Juventus is the most successful club in Italian football and one of the most awarded globally. Overall, Juventus has won 71 official titles on the national and international stage, (Note: Including exclusively the official titles won during its participation in the top flight of Italian football.) more than any other Italian club: 36 official league titles, 15 Coppa Italia titles, nine Supercoppa Italiana titles, being the record holder in all these competitions; and, with 11 titles in confederation and inter-confederation competitions (two Intercontinental Cups, two European Champion Clubs' Cup/UEFA Champions Leagues, one European Cup Winners' Cup, three UEFA Cups, one UEFA Intertoto Cup and two UEFA Super Cups), the club ranks sixth in Europe and twelfth in the world with the most trophies won.

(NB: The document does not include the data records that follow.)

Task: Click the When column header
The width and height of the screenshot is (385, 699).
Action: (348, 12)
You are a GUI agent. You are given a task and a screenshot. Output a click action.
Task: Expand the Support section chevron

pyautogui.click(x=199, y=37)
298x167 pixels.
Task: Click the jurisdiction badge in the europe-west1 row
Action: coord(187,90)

Under the first spell of headcoach Giovanni Trapattoni (1976–1986), the Torinese club won thirteen trophies in the ten years before 1986 (including six league titles, two national cup titles and five international titles) and became the first to win all three competitions organised by the UEFA: the European Champions' Cup, Cup Winners' Cup and UEFA Cup. With successive triumphs in the 1984 European Super Cup and 1985 Intercontinental Cup, the club became the first, and thus far, the first and only in association football history, to have won all possible confederation competitions, an achievement that it revalidated with the title won in the 1999 UEFA Intertoto Cup. This record has been valid until the conclusion of the first edition of the UEFA Europa Conference League in May 2022. Under the management of Marcello Lippi (1994–1999 and 2001–2004), the club had its second most successful cycle with five league titles and three international titles, along with a one Coppa Italia title, four Supercoppa Italiana titles and four further European finals, one UEFA Cup final and three Champions League finals (1997, 1998, 2003).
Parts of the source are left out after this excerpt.